**Required work**
Please output exactly the lines from the one that holds "207x205 pixels. At" through the final line of the data, and nothing else; leave out any pictures.

**Data provided**
BEGIN

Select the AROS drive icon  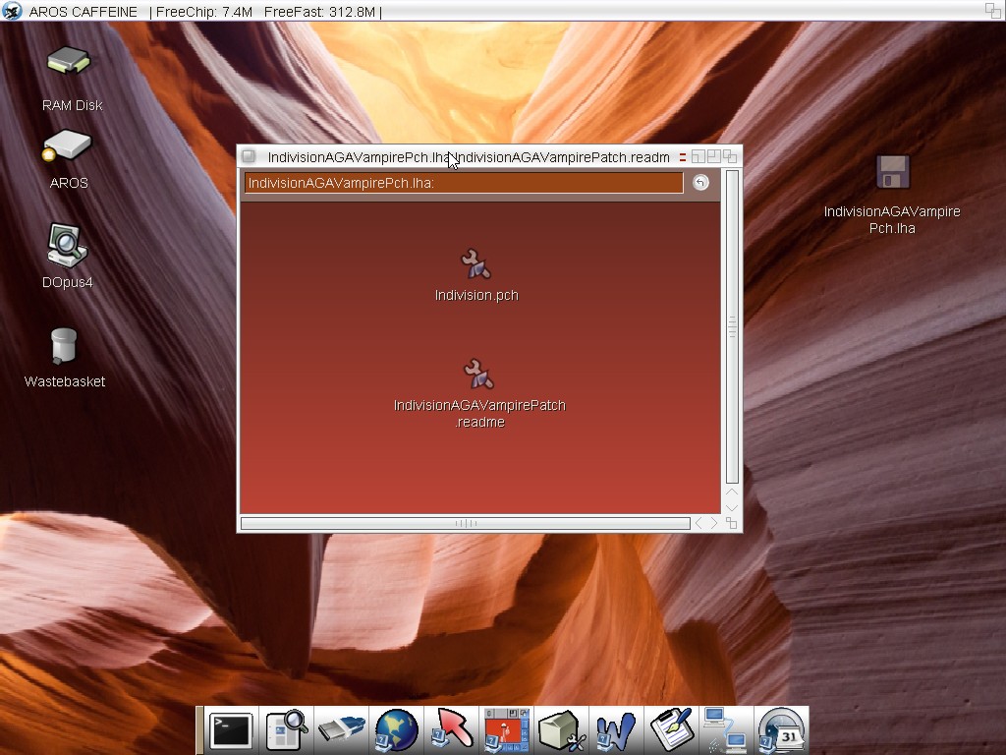click(x=67, y=147)
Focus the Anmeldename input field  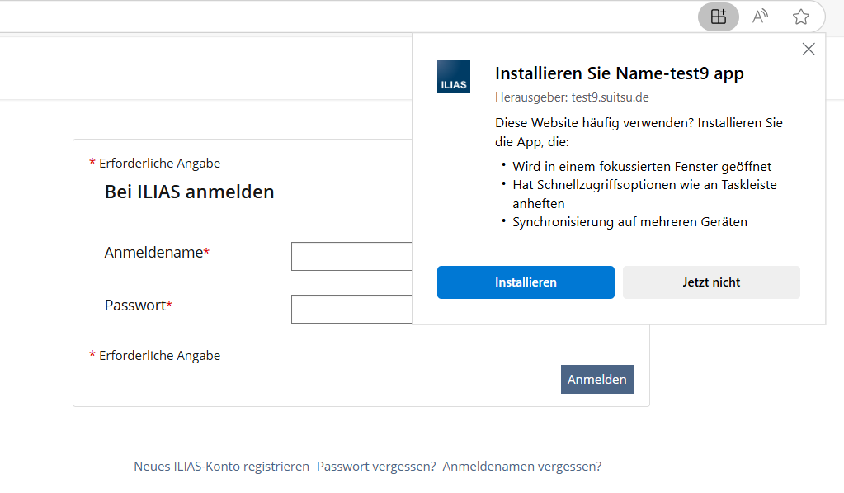coord(351,256)
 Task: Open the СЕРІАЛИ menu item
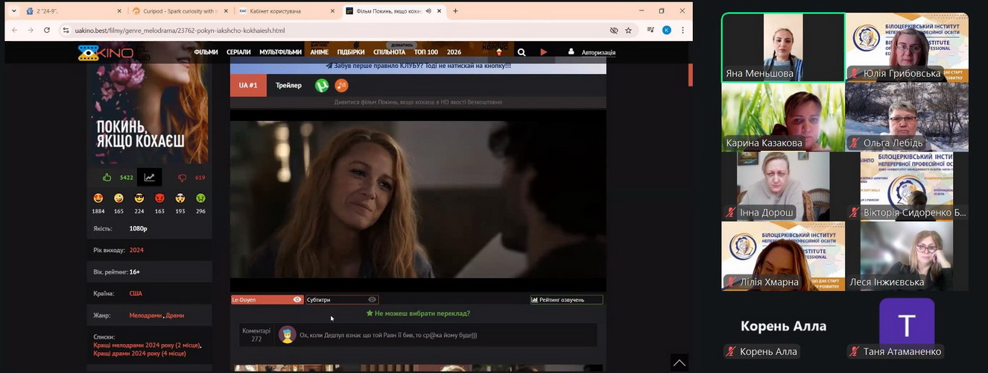coord(238,52)
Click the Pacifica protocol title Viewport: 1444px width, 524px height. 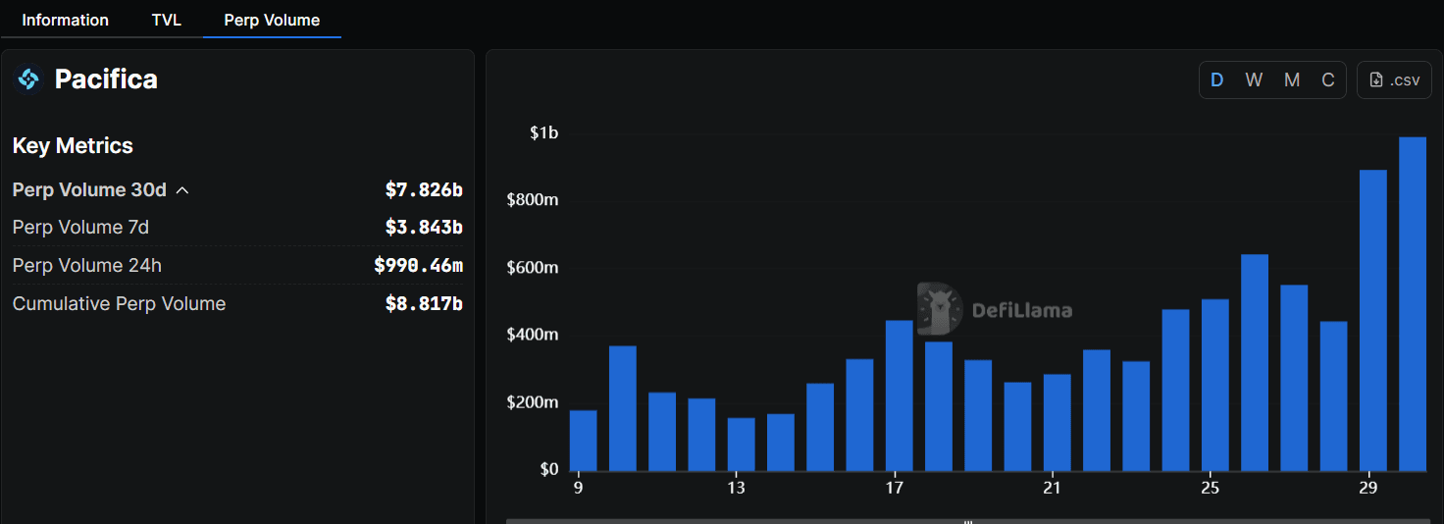pos(106,79)
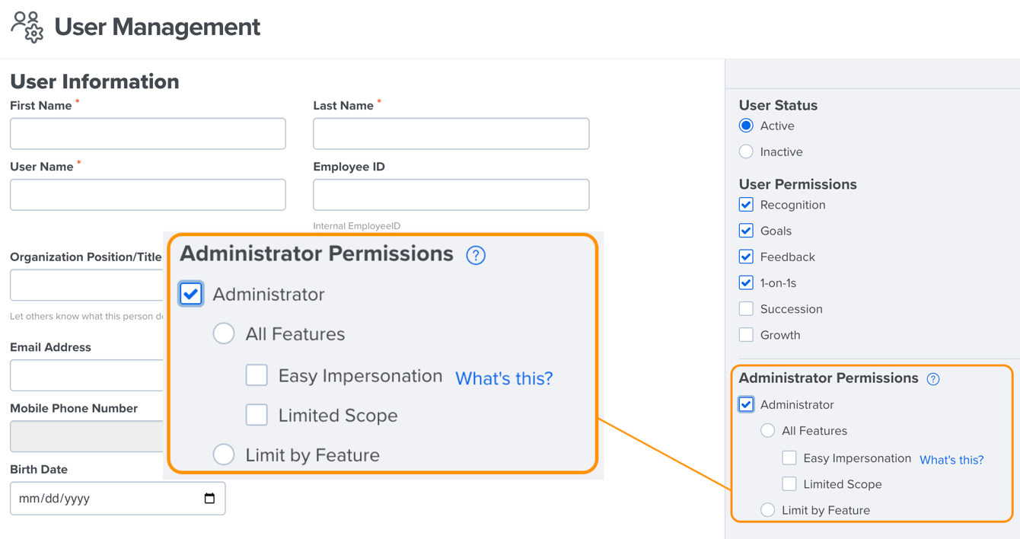The width and height of the screenshot is (1020, 539).
Task: Click the Last Name input field
Action: [x=451, y=134]
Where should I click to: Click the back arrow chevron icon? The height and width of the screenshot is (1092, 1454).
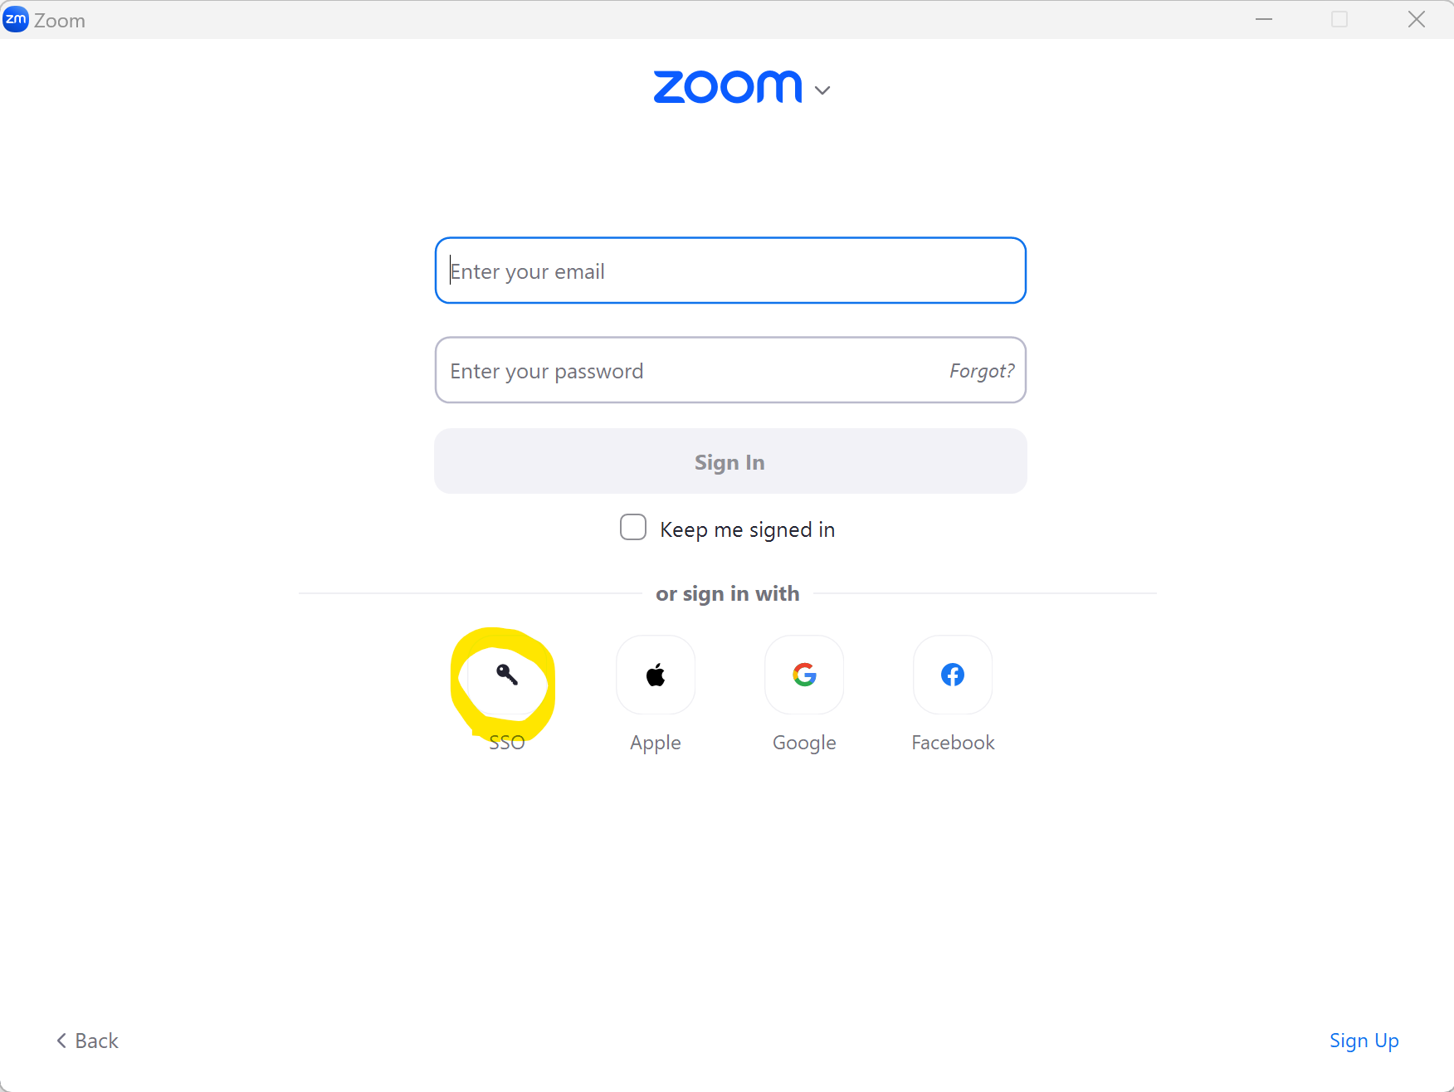tap(61, 1041)

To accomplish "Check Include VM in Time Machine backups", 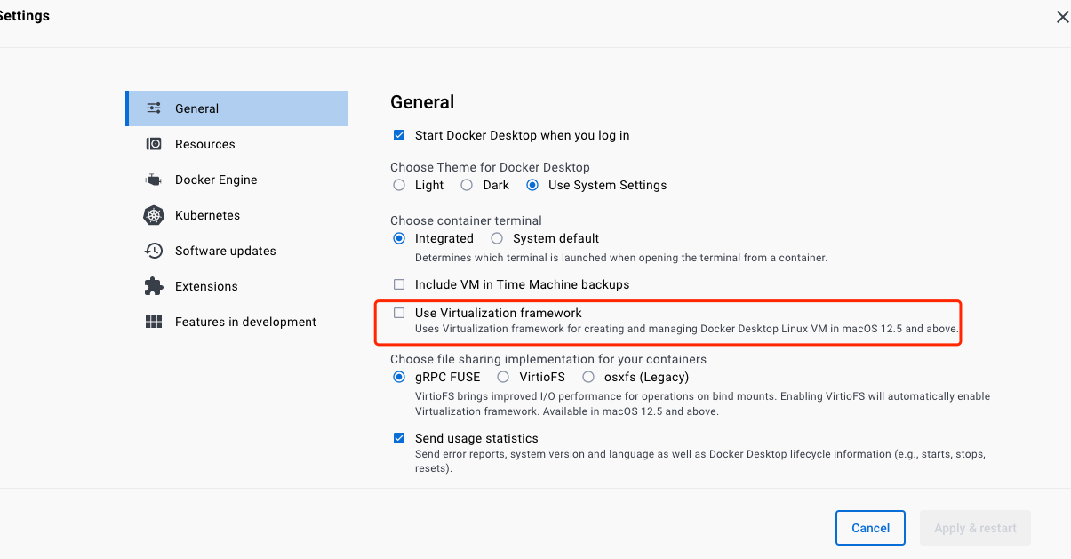I will coord(399,284).

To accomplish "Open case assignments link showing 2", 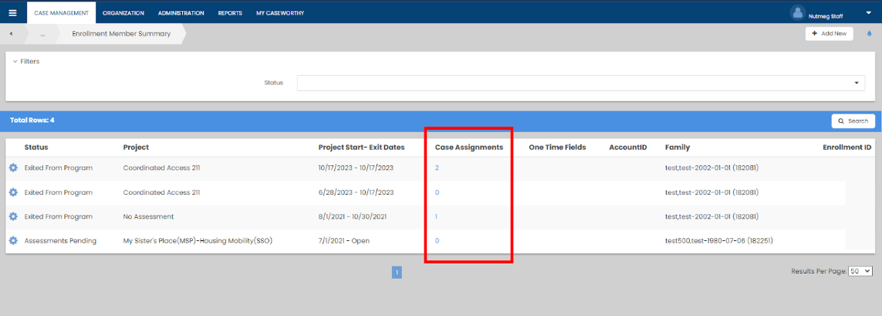I will (x=437, y=168).
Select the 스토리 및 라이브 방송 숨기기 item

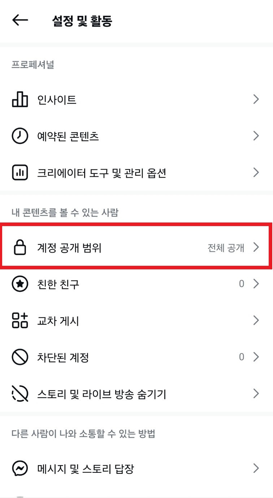click(x=137, y=394)
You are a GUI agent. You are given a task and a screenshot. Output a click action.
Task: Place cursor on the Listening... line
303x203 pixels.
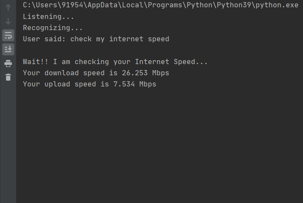[48, 17]
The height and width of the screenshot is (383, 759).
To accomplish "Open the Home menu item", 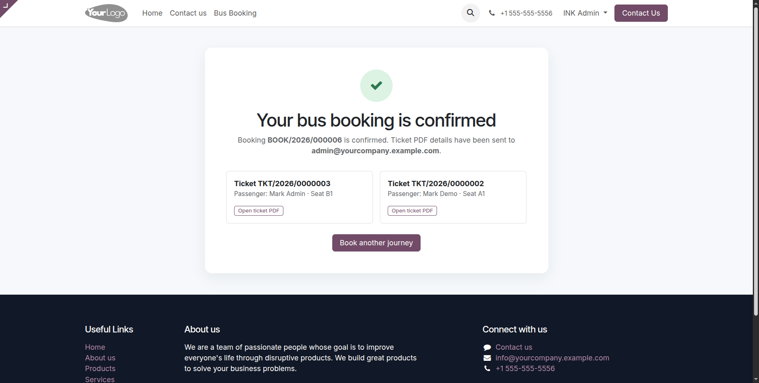I will (152, 13).
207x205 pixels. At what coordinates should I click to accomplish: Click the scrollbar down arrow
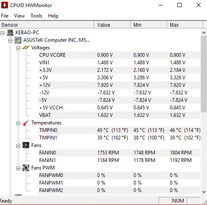(x=204, y=192)
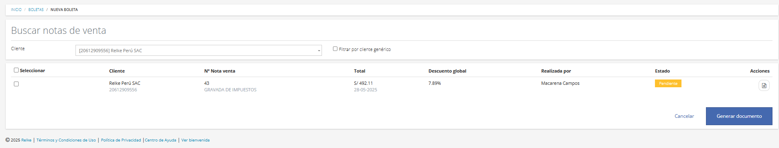The height and width of the screenshot is (148, 779).
Task: Enable Filtrar por cliente genérico checkbox
Action: pyautogui.click(x=335, y=49)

END

**Answer to this exercise**
207x205 pixels. At what coordinates should I click to accomplish: Click the scrollbar down arrow
(x=204, y=192)
The height and width of the screenshot is (148, 779).
Task: Enable Filtrar por cliente genérico checkbox
Action: pyautogui.click(x=335, y=49)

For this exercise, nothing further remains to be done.